For this exercise, print all of the data exactly as given.

* _Supplied data_:
◇ ◇ ◇ ◇ ◇ ◇ ◇

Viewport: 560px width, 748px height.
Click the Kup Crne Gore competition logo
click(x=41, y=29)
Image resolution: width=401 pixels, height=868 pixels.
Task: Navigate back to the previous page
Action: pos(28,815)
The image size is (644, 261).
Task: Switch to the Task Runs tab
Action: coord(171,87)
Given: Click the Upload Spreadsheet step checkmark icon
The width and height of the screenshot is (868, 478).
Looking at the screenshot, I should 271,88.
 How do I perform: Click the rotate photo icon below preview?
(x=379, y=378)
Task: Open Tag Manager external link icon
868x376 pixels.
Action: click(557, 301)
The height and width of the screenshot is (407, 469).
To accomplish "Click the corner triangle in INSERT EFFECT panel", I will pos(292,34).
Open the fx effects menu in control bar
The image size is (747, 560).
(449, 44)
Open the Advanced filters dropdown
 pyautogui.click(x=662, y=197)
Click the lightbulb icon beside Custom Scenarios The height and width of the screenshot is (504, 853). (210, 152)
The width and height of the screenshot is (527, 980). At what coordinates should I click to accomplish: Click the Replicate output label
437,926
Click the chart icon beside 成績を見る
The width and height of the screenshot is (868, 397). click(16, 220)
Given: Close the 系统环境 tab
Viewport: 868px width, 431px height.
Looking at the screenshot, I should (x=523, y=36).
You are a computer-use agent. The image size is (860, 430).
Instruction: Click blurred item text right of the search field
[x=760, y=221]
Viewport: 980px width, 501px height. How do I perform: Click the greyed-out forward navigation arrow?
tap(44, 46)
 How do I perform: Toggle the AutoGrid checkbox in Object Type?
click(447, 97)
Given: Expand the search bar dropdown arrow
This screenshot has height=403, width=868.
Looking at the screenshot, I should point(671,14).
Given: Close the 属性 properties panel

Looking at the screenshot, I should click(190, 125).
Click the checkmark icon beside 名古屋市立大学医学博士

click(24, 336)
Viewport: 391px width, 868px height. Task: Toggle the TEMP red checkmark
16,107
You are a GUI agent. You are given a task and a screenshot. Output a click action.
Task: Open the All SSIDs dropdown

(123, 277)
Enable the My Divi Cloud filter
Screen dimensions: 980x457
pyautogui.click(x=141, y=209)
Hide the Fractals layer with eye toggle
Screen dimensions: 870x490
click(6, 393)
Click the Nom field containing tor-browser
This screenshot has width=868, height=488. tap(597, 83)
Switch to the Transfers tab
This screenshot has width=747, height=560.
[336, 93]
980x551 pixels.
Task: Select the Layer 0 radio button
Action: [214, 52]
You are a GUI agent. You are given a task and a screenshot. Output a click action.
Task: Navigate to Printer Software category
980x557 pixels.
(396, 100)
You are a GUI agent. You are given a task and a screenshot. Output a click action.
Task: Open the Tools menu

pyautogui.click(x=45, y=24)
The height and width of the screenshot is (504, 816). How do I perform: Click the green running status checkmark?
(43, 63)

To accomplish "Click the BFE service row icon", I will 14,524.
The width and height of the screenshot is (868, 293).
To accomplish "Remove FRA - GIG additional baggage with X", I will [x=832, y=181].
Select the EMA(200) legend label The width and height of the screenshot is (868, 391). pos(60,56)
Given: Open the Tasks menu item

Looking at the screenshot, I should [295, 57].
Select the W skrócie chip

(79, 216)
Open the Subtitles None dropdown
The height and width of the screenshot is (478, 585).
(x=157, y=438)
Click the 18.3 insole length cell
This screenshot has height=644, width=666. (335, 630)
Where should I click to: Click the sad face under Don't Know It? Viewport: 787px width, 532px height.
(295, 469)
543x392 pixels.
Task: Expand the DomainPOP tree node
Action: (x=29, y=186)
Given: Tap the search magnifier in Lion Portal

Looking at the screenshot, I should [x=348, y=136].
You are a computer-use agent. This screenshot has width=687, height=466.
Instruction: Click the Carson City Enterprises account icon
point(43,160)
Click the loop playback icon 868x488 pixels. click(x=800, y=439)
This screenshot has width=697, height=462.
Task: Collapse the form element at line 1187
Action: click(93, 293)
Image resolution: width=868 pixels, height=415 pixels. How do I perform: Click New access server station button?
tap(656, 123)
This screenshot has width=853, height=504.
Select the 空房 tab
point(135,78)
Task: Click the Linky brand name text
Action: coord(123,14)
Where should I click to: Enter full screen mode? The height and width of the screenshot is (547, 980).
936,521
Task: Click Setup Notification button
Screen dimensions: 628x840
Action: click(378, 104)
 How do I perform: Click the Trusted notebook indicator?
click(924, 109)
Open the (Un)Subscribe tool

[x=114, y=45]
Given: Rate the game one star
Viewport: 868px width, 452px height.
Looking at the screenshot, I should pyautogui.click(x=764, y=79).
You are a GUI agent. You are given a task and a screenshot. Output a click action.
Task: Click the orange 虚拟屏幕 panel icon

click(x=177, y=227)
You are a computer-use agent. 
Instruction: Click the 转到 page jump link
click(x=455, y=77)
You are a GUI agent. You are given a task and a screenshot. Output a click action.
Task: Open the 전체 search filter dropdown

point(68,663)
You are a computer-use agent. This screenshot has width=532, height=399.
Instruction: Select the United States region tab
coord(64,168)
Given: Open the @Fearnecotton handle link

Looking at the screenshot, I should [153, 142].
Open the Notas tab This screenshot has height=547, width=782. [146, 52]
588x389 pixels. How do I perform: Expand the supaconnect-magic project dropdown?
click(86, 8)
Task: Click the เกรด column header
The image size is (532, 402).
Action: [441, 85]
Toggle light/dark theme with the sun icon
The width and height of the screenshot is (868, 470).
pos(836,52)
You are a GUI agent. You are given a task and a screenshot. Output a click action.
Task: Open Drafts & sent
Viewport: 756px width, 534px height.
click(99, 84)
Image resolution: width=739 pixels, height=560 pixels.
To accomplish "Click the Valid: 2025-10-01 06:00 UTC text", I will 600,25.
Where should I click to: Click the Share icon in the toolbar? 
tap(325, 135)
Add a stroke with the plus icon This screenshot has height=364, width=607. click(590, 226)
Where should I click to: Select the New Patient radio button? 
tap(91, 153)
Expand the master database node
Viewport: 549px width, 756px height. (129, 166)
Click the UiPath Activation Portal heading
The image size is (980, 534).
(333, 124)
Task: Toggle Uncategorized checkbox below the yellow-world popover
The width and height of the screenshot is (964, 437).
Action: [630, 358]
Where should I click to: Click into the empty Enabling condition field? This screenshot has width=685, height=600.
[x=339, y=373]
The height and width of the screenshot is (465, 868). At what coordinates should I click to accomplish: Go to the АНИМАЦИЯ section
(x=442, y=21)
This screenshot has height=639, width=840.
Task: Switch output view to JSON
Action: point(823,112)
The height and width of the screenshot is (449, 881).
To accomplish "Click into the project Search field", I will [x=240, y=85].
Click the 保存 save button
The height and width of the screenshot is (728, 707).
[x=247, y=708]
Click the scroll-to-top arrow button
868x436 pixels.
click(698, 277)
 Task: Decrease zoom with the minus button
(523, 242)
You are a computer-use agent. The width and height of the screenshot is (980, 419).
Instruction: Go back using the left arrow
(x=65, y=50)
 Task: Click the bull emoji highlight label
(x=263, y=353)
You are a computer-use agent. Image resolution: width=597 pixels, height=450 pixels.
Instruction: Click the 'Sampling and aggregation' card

◇ ◇ ◇ ◇ ◇ ◇ ◇

* _Answer to this problem_:
Viewport: 560px width, 748px height.
Click the Kup Crne Gore competition logo
click(x=41, y=29)
Image resolution: width=401 pixels, height=868 pixels.
Task: Navigate back to the previous page
Action: pos(28,815)
The image size is (644, 261).
Task: Switch to the Task Runs tab
Action: coord(171,87)
Given: Click the Upload Spreadsheet step checkmark icon
The width and height of the screenshot is (868, 478).
Looking at the screenshot, I should 271,88.
 How do I perform: Click the rotate photo icon below preview?
(x=379, y=378)
Task: Open Tag Manager external link icon
868x376 pixels.
Action: click(557, 301)
The height and width of the screenshot is (407, 469).
To accomplish "Click the corner triangle in INSERT EFFECT panel", I will pos(292,34).
Open the fx effects menu in control bar
The image size is (747, 560).
(449, 44)
Open the Advanced filters dropdown
 pyautogui.click(x=662, y=197)
Click the lightbulb icon beside Custom Scenarios The height and width of the screenshot is (504, 853). (210, 152)
The width and height of the screenshot is (527, 980). At what coordinates should I click to accomplish: Click the Replicate output label
437,926
Click the chart icon beside 成績を見る
The width and height of the screenshot is (868, 397). click(16, 220)
Given: Close the 系统环境 tab
Viewport: 868px width, 431px height.
Looking at the screenshot, I should (x=523, y=36).
You are a computer-use agent. The image size is (860, 430).
Instruction: Click blurred item text right of the search field
[x=760, y=221]
Viewport: 980px width, 501px height. How do I perform: Click the greyed-out forward navigation arrow?
tap(44, 46)
 How do I perform: Toggle the AutoGrid checkbox in Object Type?
click(447, 97)
Given: Expand the search bar dropdown arrow
This screenshot has height=403, width=868.
Looking at the screenshot, I should point(671,14).
Given: Close the 属性 properties panel

Looking at the screenshot, I should click(190, 125).
Click the checkmark icon beside 名古屋市立大学医学博士

click(24, 336)
Viewport: 391px width, 868px height. Task: Toggle the TEMP red checkmark
16,107
You are a GUI agent. You are given a task and a screenshot. Output a click action.
Task: Open the All SSIDs dropdown

(123, 277)
Enable the My Divi Cloud filter
Screen dimensions: 980x457
pyautogui.click(x=141, y=209)
Hide the Fractals layer with eye toggle
Screen dimensions: 870x490
click(6, 393)
Click the Nom field containing tor-browser
This screenshot has width=868, height=488. tap(597, 83)
Switch to the Transfers tab
This screenshot has width=747, height=560.
[336, 93]
980x551 pixels.
Task: Select the Layer 0 radio button
Action: [214, 52]
You are a GUI agent. You are given a task and a screenshot. Output a click action.
Task: Navigate to Printer Software category
980x557 pixels.
(396, 100)
You are a GUI agent. You are given a task and a screenshot. Output a click action.
Task: Open the Tools menu

pyautogui.click(x=45, y=24)
The height and width of the screenshot is (504, 816). How do I perform: Click the green running status checkmark?
(43, 63)

To accomplish "Click the BFE service row icon", I will 14,524.
The width and height of the screenshot is (868, 293).
To accomplish "Remove FRA - GIG additional baggage with X", I will [x=832, y=181].
Select the EMA(200) legend label The width and height of the screenshot is (868, 391). pos(60,56)
Given: Open the Tasks menu item

Looking at the screenshot, I should [295, 57].
Select the W skrócie chip

(79, 216)
Open the Subtitles None dropdown
The height and width of the screenshot is (478, 585).
(x=157, y=438)
Click the 18.3 insole length cell
This screenshot has height=644, width=666. (335, 630)
Where should I click to: Click the sad face under Don't Know It? Viewport: 787px width, 532px height.
(295, 469)
543x392 pixels.
Task: Expand the DomainPOP tree node
Action: (x=29, y=186)
Given: Tap the search magnifier in Lion Portal

Looking at the screenshot, I should [x=348, y=136].
You are a computer-use agent. This screenshot has width=687, height=466.
Instruction: Click the Carson City Enterprises account icon
point(43,160)
Click the loop playback icon 868x488 pixels. click(x=800, y=439)
This screenshot has width=697, height=462.
Task: Collapse the form element at line 1187
Action: click(93, 293)
Image resolution: width=868 pixels, height=415 pixels. How do I perform: Click New access server station button?
tap(656, 123)
This screenshot has width=853, height=504.
Select the 空房 tab
point(135,78)
Task: Click the Linky brand name text
Action: coord(123,14)
Where should I click to: Enter full screen mode? The height and width of the screenshot is (547, 980).
936,521
Task: Click Setup Notification button
Screen dimensions: 628x840
Action: click(378, 104)
 How do I perform: Click the Trusted notebook indicator?
click(924, 109)
Open the (Un)Subscribe tool

[x=114, y=45]
Given: Rate the game one star
Viewport: 868px width, 452px height.
Looking at the screenshot, I should pyautogui.click(x=764, y=79).
You are a GUI agent. You are given a task and a screenshot. Output a click action.
Task: Click the orange 虚拟屏幕 panel icon

click(x=177, y=227)
You are a computer-use agent. 
Instruction: Click the 转到 page jump link
click(x=455, y=77)
You are a GUI agent. You are given a task and a screenshot. Output a click action.
Task: Open the 전체 search filter dropdown

point(68,663)
You are a computer-use agent. This screenshot has width=532, height=399.
Instruction: Select the United States region tab
coord(64,168)
Given: Open the @Fearnecotton handle link

Looking at the screenshot, I should [153, 142].
Open the Notas tab This screenshot has height=547, width=782. [146, 52]
588x389 pixels. How do I perform: Expand the supaconnect-magic project dropdown?
click(86, 8)
Task: Click the เกรด column header
The image size is (532, 402).
Action: [441, 85]
Toggle light/dark theme with the sun icon
The width and height of the screenshot is (868, 470).
pos(836,52)
You are a GUI agent. You are given a task and a screenshot. Output a click action.
Task: Open Drafts & sent
Viewport: 756px width, 534px height.
click(99, 84)
Image resolution: width=739 pixels, height=560 pixels.
To accomplish "Click the Valid: 2025-10-01 06:00 UTC text", I will 600,25.
Where should I click to: Click the Share icon in the toolbar? 
tap(325, 135)
Add a stroke with the plus icon This screenshot has height=364, width=607. click(590, 226)
Where should I click to: Select the New Patient radio button? 
tap(91, 153)
Expand the master database node
Viewport: 549px width, 756px height. (129, 166)
Click the UiPath Activation Portal heading
The image size is (980, 534).
(333, 124)
Task: Toggle Uncategorized checkbox below the yellow-world popover
The width and height of the screenshot is (964, 437).
Action: [630, 358]
Where should I click to: Click into the empty Enabling condition field? This screenshot has width=685, height=600.
[x=339, y=373]
The height and width of the screenshot is (465, 868). At what coordinates should I click to accomplish: Go to the АНИМАЦИЯ section
(x=442, y=21)
This screenshot has height=639, width=840.
Task: Switch output view to JSON
Action: point(823,112)
The height and width of the screenshot is (449, 881).
To accomplish "Click into the project Search field", I will [x=240, y=85].
Click the 保存 save button
The height and width of the screenshot is (728, 707).
[x=247, y=708]
Click the scroll-to-top arrow button
868x436 pixels.
click(698, 277)
 Task: Decrease zoom with the minus button
(523, 242)
You are a computer-use agent. The width and height of the screenshot is (980, 419).
Instruction: Go back using the left arrow
(x=65, y=50)
 Task: Click the bull emoji highlight label
(x=263, y=353)
You are a computer-use agent. Image resolution: width=597 pixels, height=450 pixels.
Instruction: Click the 'Sampling and aggregation' card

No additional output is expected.